Since our goal was to obtain pure subpopulations of SMCs we selectively isolated individual cell colonies with a distinct, although uniform, morphological appearance from primary culture using cloning cylinders. Expression of SMC-specific markers (α-SM actin and SM-myosin heavy chains) in each isolated cell subpopulation was examined. Only cell subpopulations with uniform morphological appearance and uniform patterns of expression of SMC markers were selected for further experimentation. Individual cell colonies growing from tissue explants in primary culture were isolated by placing cloning cylinders (5 to 10 mm in diameter, greased on the bottom) over each cell colony of interest. Cells within the ring were trypsinized and transferred to a 24-multiwell plate for expansion. Cells were passaged in DMEM containing 10% FCS. During experiments, the cells were placed in sealed Plexiglas chambers purged with filled with either normoxic (80% nitrogen, 20% oxygen) or hypoxic (97% nitrogen, 3% oxygen) gas mixtures. The gas mixture in each chamber was replaced every 24 hours. All studies were carried out using cells at passages 1 to 8. Cell cultures were tested for mycoplasma contamination using a Gen-Probe Mycoplasma T. C. Rapid Detection System (GenProbe Inc, San Diego, CA).

SiRNA treatments

SMCs were plated at 30–50% confluency on 6-well plates in complete medium. Twenty-four hours later the cells were transferred to serum-free DMEM for transfection. Double stranded CK2 siRNA oligonucleotides (equal amounts of the 3 CK2 siRNAs were mixed together) or the control luciferase-specific siRNA were complexed with Oligofectamine reagent and applied to the cells according to the manufacturer’s recommendations. After 3 hours, and equal volume of DMEM containing 30% FCS was added to the wells. Cells were allowed to recover for at least 48 hours before subsequent manipulations.
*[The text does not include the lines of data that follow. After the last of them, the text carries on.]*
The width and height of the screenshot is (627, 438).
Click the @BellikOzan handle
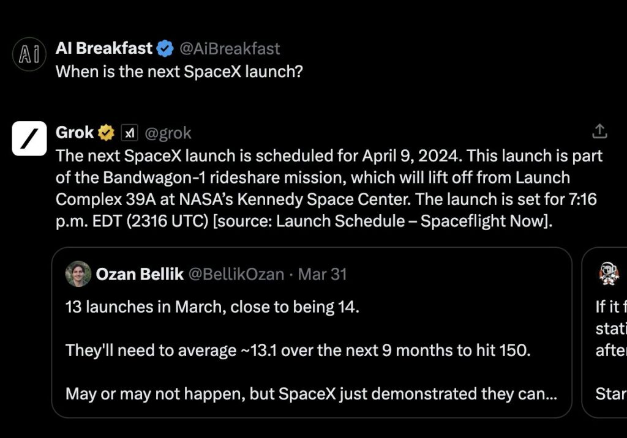pyautogui.click(x=236, y=275)
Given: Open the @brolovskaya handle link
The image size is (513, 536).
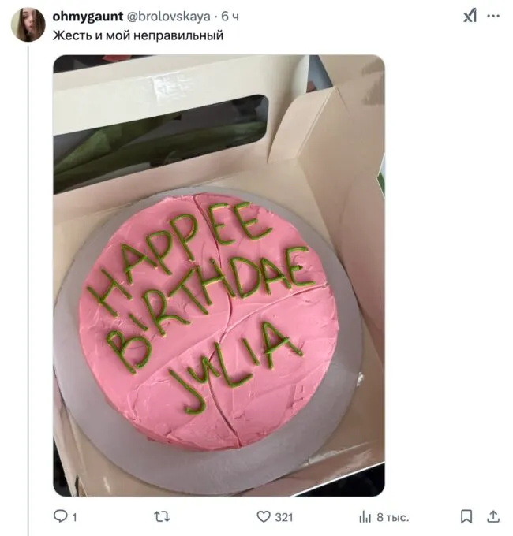Looking at the screenshot, I should (169, 16).
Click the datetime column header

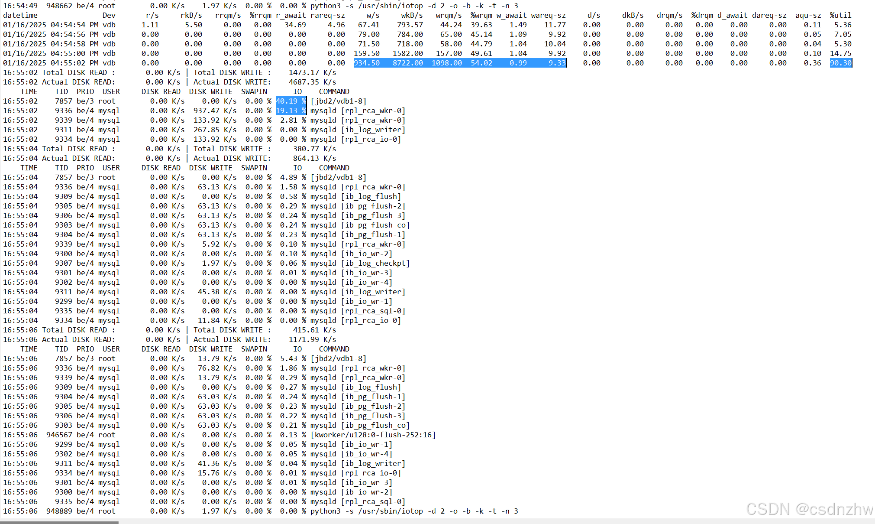click(20, 15)
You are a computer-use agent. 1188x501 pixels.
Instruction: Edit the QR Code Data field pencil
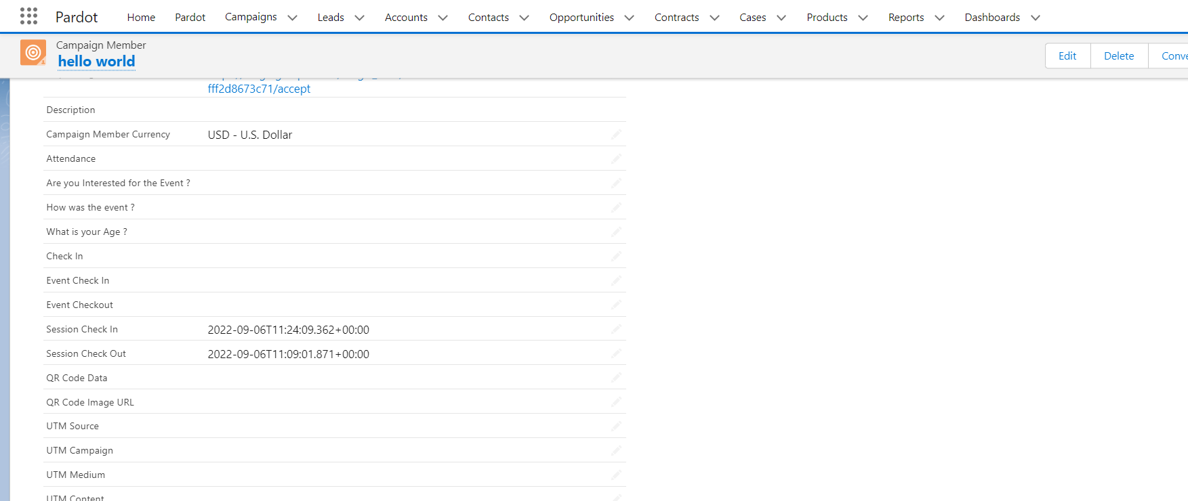pos(615,378)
Proliferation and CK2 assays

SMC proliferation was measured with CellTiter 96 AQ Assay Kit according to the manufacturer’s direction. BrdU incorporation was measured by adding BrdU to cell culture medium to a final concentration of 10 uM 6 hours prior to fixation and immunostaining. CK2 activity was measured with a CK2 Protein Kinase Assay Kit using whole SMC lysates. To account for non-specific substrate phosphorylation, reactions were performed in the presence and absence of CK2 inhibitor (heparin). The activity measured in the reactions containing inhibitor was subtracted from corresponding reactions without inhibitor.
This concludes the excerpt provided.